Last weekend, I took my first Tai Chi class, approximately thirty years after first seeing those folks outside the lab window. I should have done this long ago.
Now in my early 50s, that's a feeling I'm getting all the time. I should have started doing this long ago. It's not regret, but a recognition that I have finally landed in a mode where my priorities are straight, and I am able to act with confidence in many domains and have made myself willing to be a beginner in others.
I was a total mess in this Tai Chi class. Half of us were beginners, half of us knew what we were doing. In others I could see where I was and where I wanted to be. I wished I was at the place where I was familiar with the repetitive motions, where I was able to reach the meditative state. And I also realized that the investment of effort and time into learning how to Tai Chi is part of the reward. As the cliché goes, if something is hard then that's what makes it worthwhile.
I feel like it's been a long time since I put myself in a position where I was hopelessly incompetent and poised to struggle and learn to the point where I wouldn't be embarrassingly awkward. When I started grad school, I felt like I was that way in everything I was doing. And steadily, I grew into competence and confidence.

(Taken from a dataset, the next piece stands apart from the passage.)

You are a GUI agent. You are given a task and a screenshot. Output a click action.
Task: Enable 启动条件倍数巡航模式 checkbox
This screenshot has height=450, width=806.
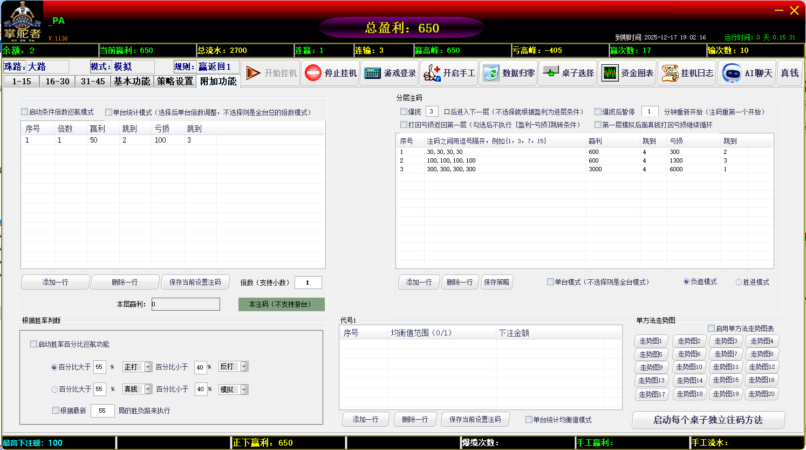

Don't get me wrong, I've been learning new tricks and expanding my repertoire. But these have mostly been variations on a theme for things that I was already good at.
So, Tai Chi was all new to me. Of course I sucked at it.
Heading home after my newbie lesson, I pondered what it might feel like to be a student doing research for the first time. I thought about when I was an undergraduate biology major and I was getting into the vocabulary of synapomorphy, sternocleidomastoid, sympathetic nervous system. When I was a pre-med and flew off to my first and last med school interview, having no idea why I was heading down one path or another.
I was a struggler, but I let that go at some point, and that was a mistake. It's easy to let all but the essentials go when you're feeling underwater with the whole sandwich generation thing. But now that I'm out of bread and I'm left with the ingredients, it's time to get back to finding some new struggles.